• [Exercise requirements]:
1) Condense the paragraph beginning "Senate Bill 3, which passed" in the article on Texas Senate Bill 3 into a short bulleted list that keeps its main facts.
2) Pick up the article on Texas Senate Bill 3 after its final line and carry it forward.

──────── Reading text

Senate Bill 3, which passed last Friday 18 votes to 4, will eliminate most mentions of people of color from the state’s required curriculum. More than two dozen curriculum requirements have been cut by the bill, including the study of Dr. Martin Luther King Jr.’s “I Have a Dream” speech, the reading of writings about the women’s suffragist movement, Native American history and the work of labor activist Cesar Chavez

The bill does not make the study of these issues illegal. Instead, it makes them no longer required to diversify the subjects studied in Texas schools. The autonomy will lie with school districts. 

Joe Cook Gines holds an anti-Ku Klux Klan placard at Huntington Beach pier during an April protest against white supremacy in Huntington Beach, California. (Photo by Apu Gomes/Getty Images)

────────────────
──────── Source material

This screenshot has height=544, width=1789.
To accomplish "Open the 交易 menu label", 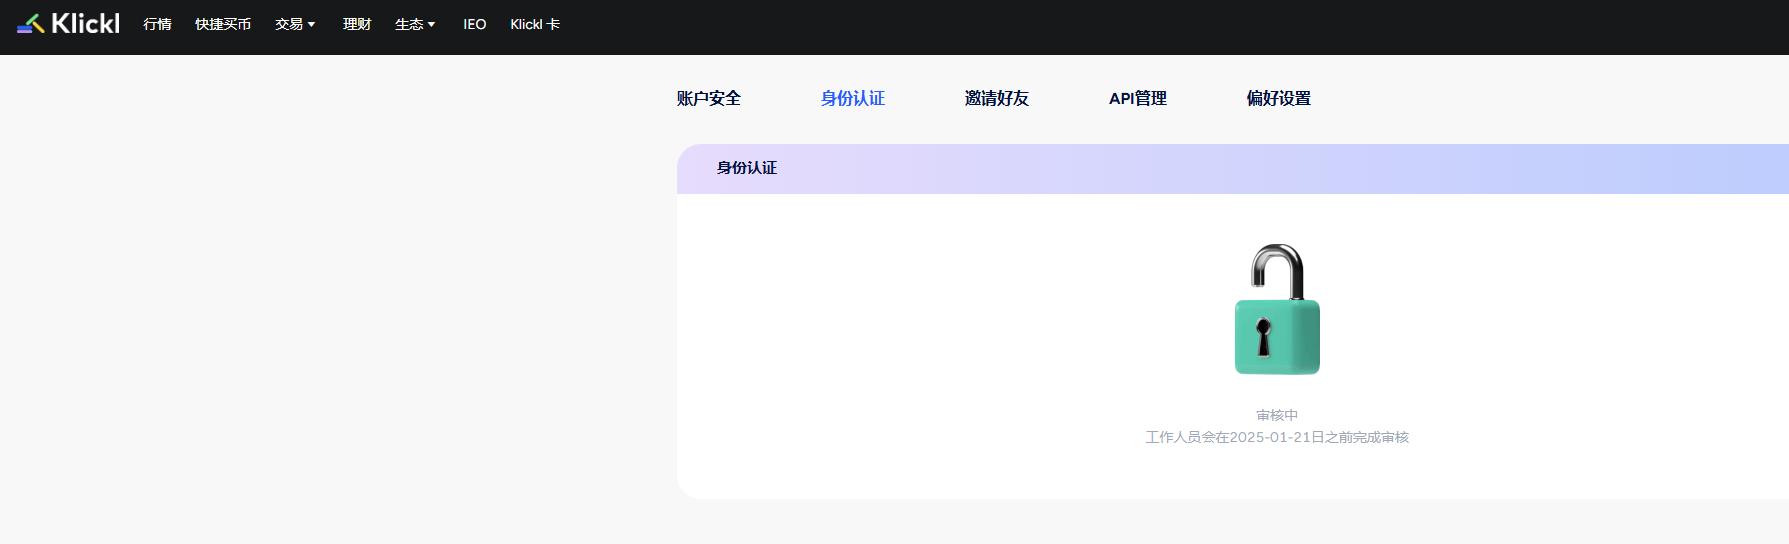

────────────────

• [Expected answers]:
1)
- Senate Bill 3 passed last Friday, 18 votes to 4.
- It will remove most mentions of people of color from the state's required curriculum.
- More than two dozen curriculum requirements are cut, including:
  - Dr. Martin Luther King Jr.'s "I Have a Dream" speech
  - writings about the women's suffragist movement
  - Native American history
  - the work of labor activist Cesar Chavez

2)
The new bill is similar to one that has already passed that bars teachers from teaching “an understanding” of The New York TimesNikole Hannah-Jones-helmed The 1619 Project. The previous bill had prohibited social studies teachers from teaching critical race theory, giving deference to one group more than any other or from being compelled to discuss current events. The new bill will apply that rule to teachers of all subjects. 

Texas’ Republican Lt. Gov. Dan Patrick praised the passage of the bill, saying that it rejects “philosophies that espouse that one race or sex is better than another.” He added that Texas parents “want their students to learn how to think critically, not be indoctrinated by the ridiculous leftist narrative that America and our Constitution are rooted in racism.” 

In Texas, the lieutenant governor presides over the Senate. The Lone Star State ranks number 34th in education in the nation, as of two years ago, according to U.S. News & World Report.

Critics of the bill are responding on social media.

“The Texas Senate has voted to remove civil rights and women’s suffrage from public school curriculum,” Rep. Jamaal Bowman of New York wrote on Twitter. “It was never about Critical Race Theory. It was always about teaching white supremacy.”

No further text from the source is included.